下面结合具体实施例对本发明进行进一步详细的说明。

以下各实施例中用到的主要材料如下：

葫芦素b(cub)：购自上海源叶生物科技有限公司，纯度经高效液相色谱(hplc)测定大于98％。使用二甲基亚枫(dmso)配置成40mmol/l的储液，冻于-20℃，每次使用时用培养基稀释至工作浓度。

细胞系：各实施例中所用细胞系均购自atcc或中国科学院上海生命科学研究院细胞资源中心。

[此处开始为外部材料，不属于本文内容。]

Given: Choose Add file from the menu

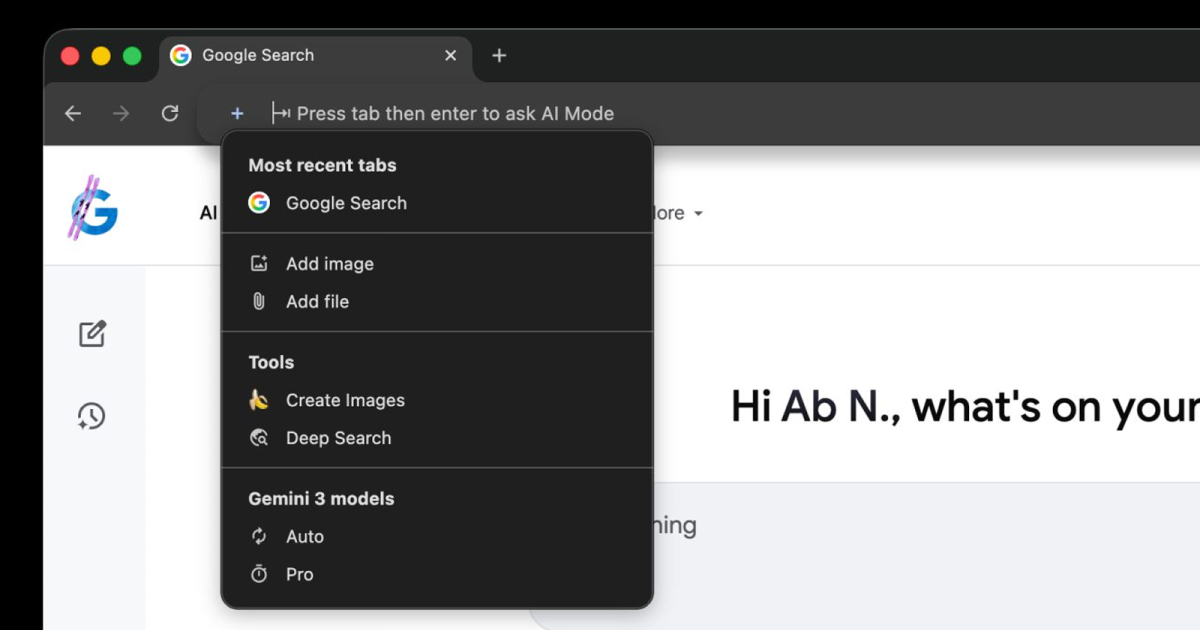Looking at the screenshot, I should [x=317, y=302].
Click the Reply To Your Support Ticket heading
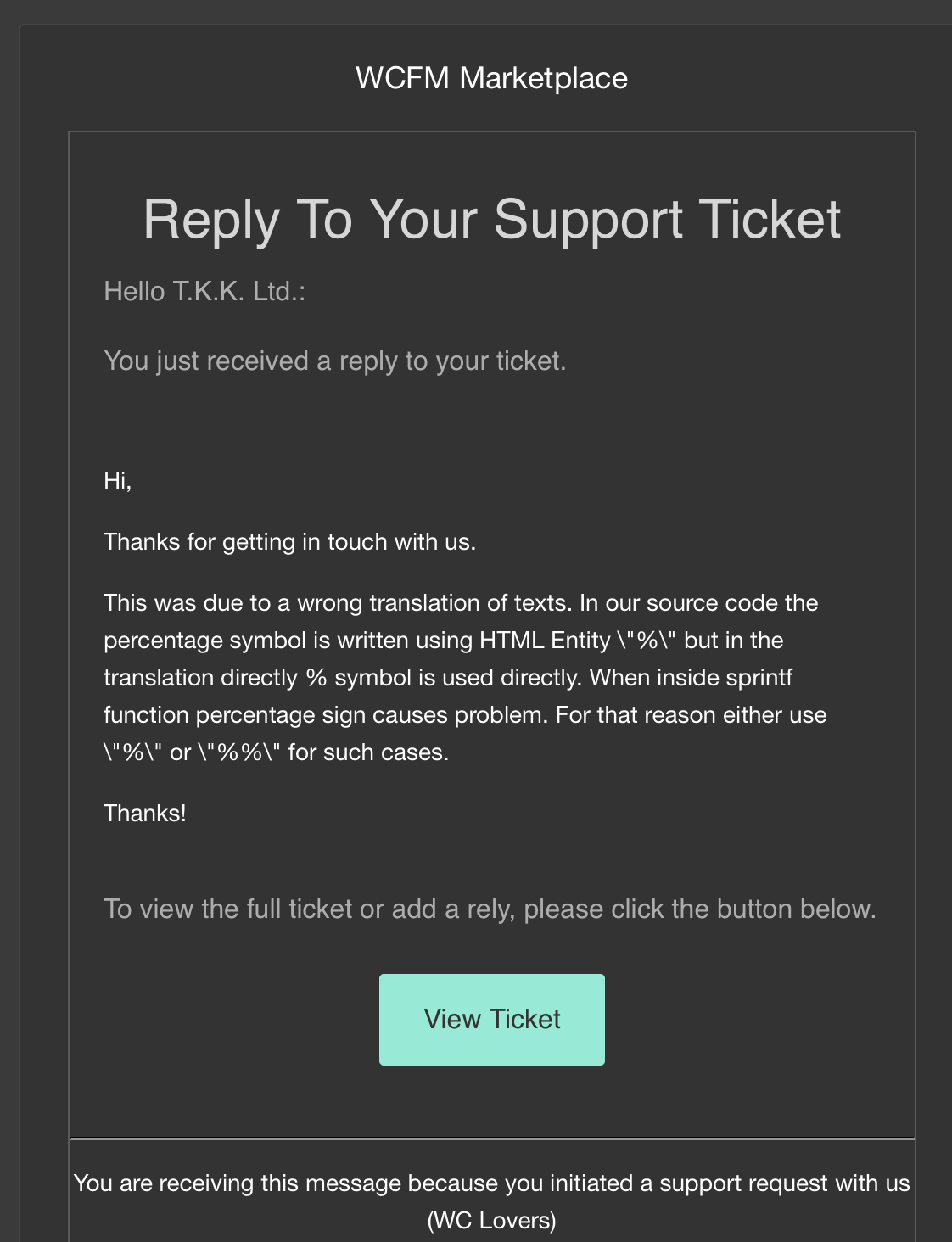 [x=491, y=220]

抗体：购自美国santacruz公司或者cellsignalingtechnology公司。

实施例1葫芦素b上调人结肠癌细胞lats1的表达

1、两种癌细胞的cub处理

①将sw620细胞分为四组，分别放入cub浓度为0μmol/l、0.05μmol/l、0.1μmol/l和0.15μmol/l且各含10％fbs的l-15培养基中，在37℃培养24小时，分别收集得到0μmol/l的cub处理的sw620细胞、0.05μmol/l的cub处理的sw620细胞、0.1μmol/l的cub处理的sw620细胞、0.15μmol/l的cub处理的sw620细胞。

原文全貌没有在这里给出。